-- Given passage --

· · · ·

On contraception, though, the opposite is true. Strong majorities of Catholics support contraception, majorities nearly identical to the general population. From the other side, in terms of public health availability of contraception is very, very important. It more than anything else has allowed women to take control of their own lives, set out on the careers they've always wanted, and keep a number of chronic ailments at bay while, hey, dramatically reducing demand for abortions. "The pill" really is a wonder drug.
A lot of the noise over this issue is no doubt electorally based. Republicans and those rooting for them are chucking every brick they can find at President Obama, and that's fine. They're the opposition; that's their role. Nevertheless, we should be mindful that a lot of disingenuous objections will be raised at him this year. Did anyone give a shit about this rule when President Bush enforced it?

· · · ·

-- Stated exercise --
Reproduce the passage on contraception and partisan politics word for word, in full.

-- Data lines --
· · · ·

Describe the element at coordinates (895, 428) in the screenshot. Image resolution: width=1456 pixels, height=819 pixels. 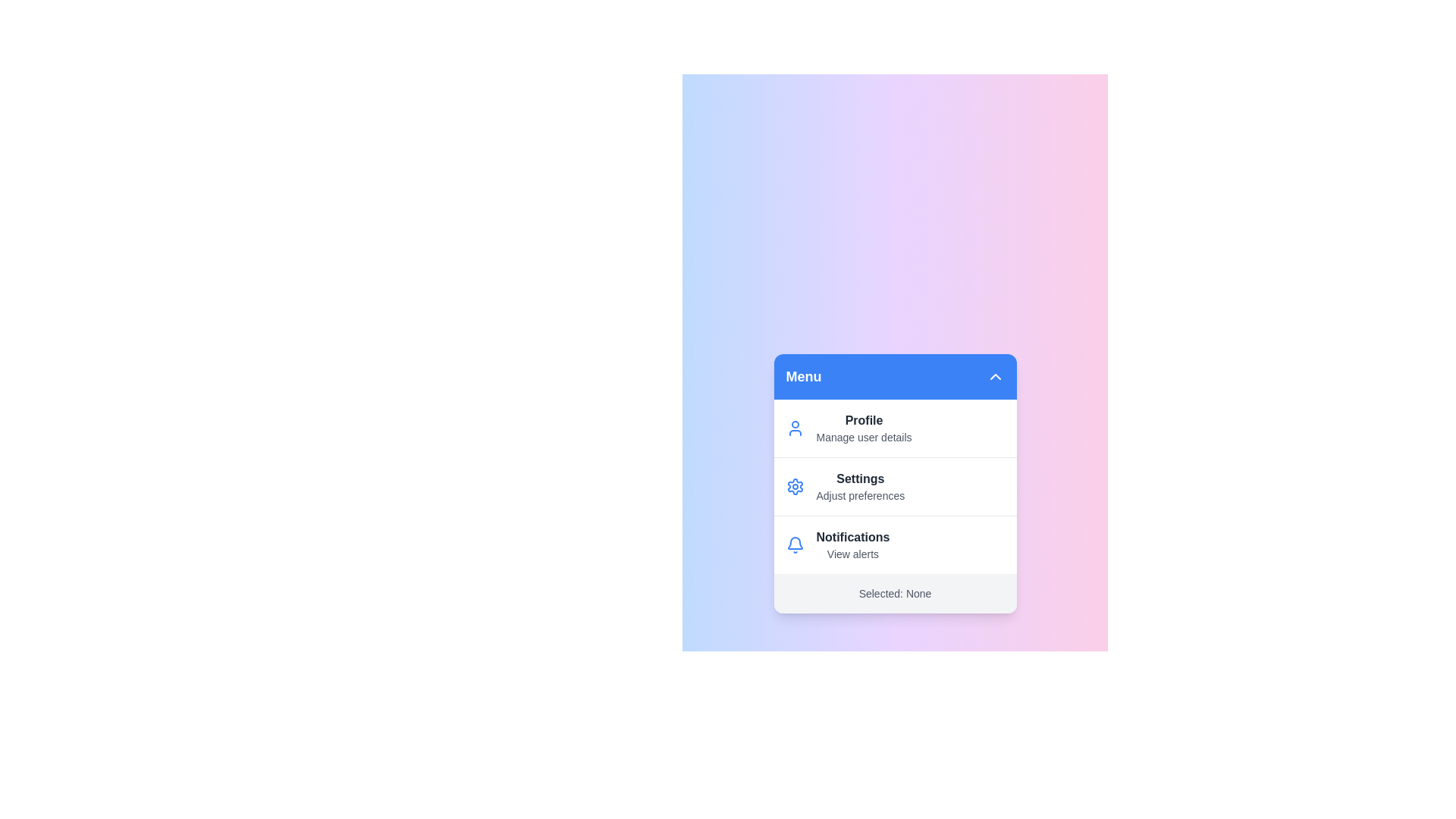
I see `the menu option Profile from the available options` at that location.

· · · ·

-- Result of this task --
On contraception, though, the opposite is true. Strong majorities of Catholics support contraception, majorities nearly identical to the general population. From the other side, in terms of public health availability of contraception is very, very important. It more than anything else has allowed women to take control of their own lives, set out on the careers they've always wanted, and keep a number of chronic ailments at bay while, hey, dramatically reducing demand for abortions. "The pill" really is a wonder drug.
A lot of the noise over this issue is no doubt electorally based. Republicans and those rooting for them are chucking every brick they can find at President Obama, and that's fine. They're the opposition; that's their role. Nevertheless, we should be mindful that a lot of disingenuous objections will be raised at him this year. Did anyone give a shit about this rule when President Bush enforced it?